Will the 1994 'assault weapons effect' play in the 2018 midterms?
Does the specter of the now expired 1994 assault weapons ban haunt the gun-control Democrats? Former Hillary Clinton campaign strategist Mark Penn raises the question at thehill.com:
Democrats in 1994 believe they paid a heavy price for their votes for an assault rifle ban, and it was not renewed, even under a Democratic president and a Democratic Congress. Even when he had even more than 60 senators, President Obama did not move gun legislation.
Following passage of the 1994 gun control law by a Democratic Congress and president, the Democrats lost 54 seats in the House, losing majority control for the first time in 40 years, and also lost nine seats and the majority in the Senate. Coincidentally, the Senate class that was up for election in 1994 is the same class that is up for election in 2018.
While there were other factors in the Democrats' 1994 losses, including Newt Gingrich's "Contract with America," the Democrats have since been wary of going too far with gun control, as The New York Times wrote following the 2016 Orlando, Fla. mass shooting:
Some Democrats believe the passage of the 1994 ban contributed to the Republican takeover of the House that year, and the memory of that political impact has been sobering for gun-control advocates.
Such sobriety has been noticeably absent in the recent attempts to lay the blame for the Parkland, Fla. shooting at the doors of the NRA and, by extension, its gun-owning members. Democrats hoping to win control of the House and Senate in 2018 are now caught between the media campaign to demonize the NRA and the electoral campaign to win the support of red-state gun owners.
Even as 150 House Democrats introduced a bill this week "banning semi-automatic firearms," The New York Times highlights the dilemma for Democrats in the 2018 midterms:
In 2018, Democrats' ability to compete in statewide elections in the Midwest and in the South may depend on candidates' ability to court gun owners, many of whom fiercely oppose new regulations.

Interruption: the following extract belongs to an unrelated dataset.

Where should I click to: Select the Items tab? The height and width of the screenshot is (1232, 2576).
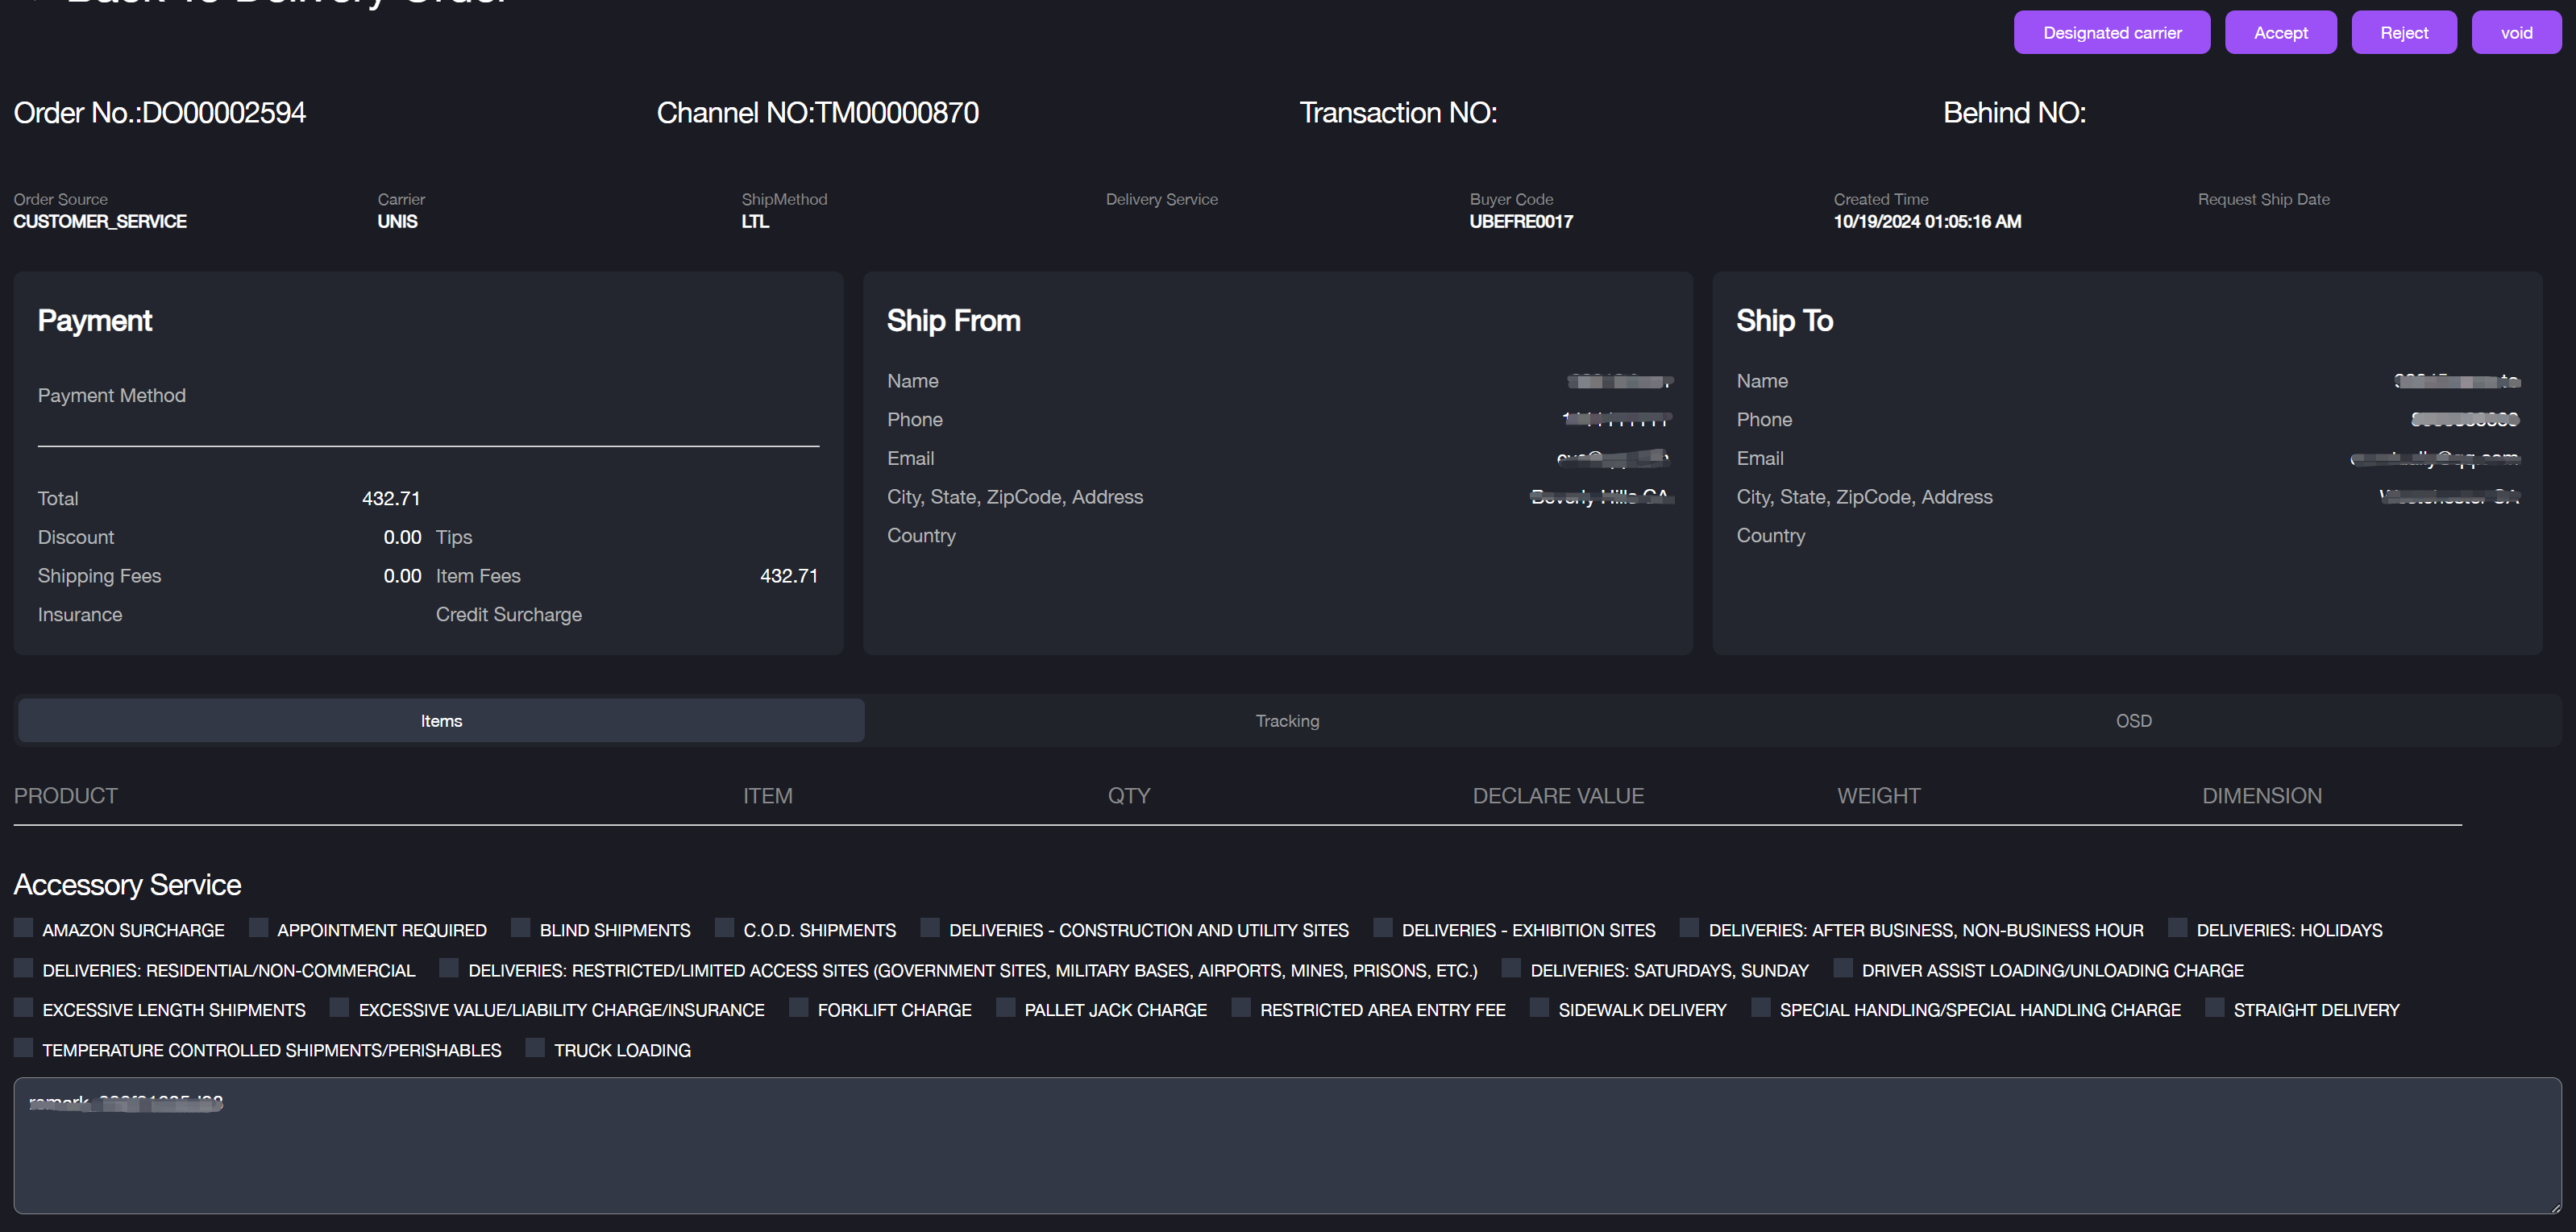pyautogui.click(x=441, y=721)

But the Times counters that the Parkland school shooting has "pushed even red- and purple-state [sic] Democrats to move abruptly" toward gun control advocates, with "moderates" recognizing that "bearing the mark of the NRA [National Rifle Association] could be fatal in their primaries."
The Times writers, Jonathan Martin and Alexander Burns, quote several Democratic candidates who are distancing themselves from past support of the NRA, including one who "is now determined 'to get the NRA out of the way.'"
But making the NRA the scapegoat risks backfiring on the Democrats. Jonathan Tobin at nypost.com contends that the media campaign to villainize the NRA has "contributed to a situation in which the NRA is under siege like never before."
Tobin maintains that the attacks on the NRA are "the product of a mindset that sees the NRA as merely a Washington lobbying outfit rather than also a mass-membership organization with support from people who vote":
[O]nce liberals start engaging in an all-out culture war in which the NRA and its members are depicted as little better than Nazis, then the half of the country that lives in places where gun ownership is a normal part of life is bound to rally around them.
Tobin adds that "a broad effort to stigmatize all supporters of gun rights," which is arguably already well under way, will cause "the pendulum" to "swiftly swing back in the other direction," thus "ensuring that gun-rights supporters' hold on red-state America will remain unshaken."
At least one Democrat in a Trump state recognizes that his election needs the support of gun-owners:
Just last week, Conor Lamb, a Democrat running a tenacious special election campaign in a conservative House district in southwestern Pennsylvania, rebuffed calls for new gun laws after the Parkland shooting.
Tobin says the NRA is "right when it suspects that the ultimate goal of many on the left is to, by one means or another, effectively repeal the Second Amendment." The intensity of the post-Parkland media and political campaign against the NRA simply reinforces that belief among many gun owners.
Red-state Democrats caught between anti-NRA vitriol and gun-owning voters should be wary of the 1994 effect in the 2018 midterm elections.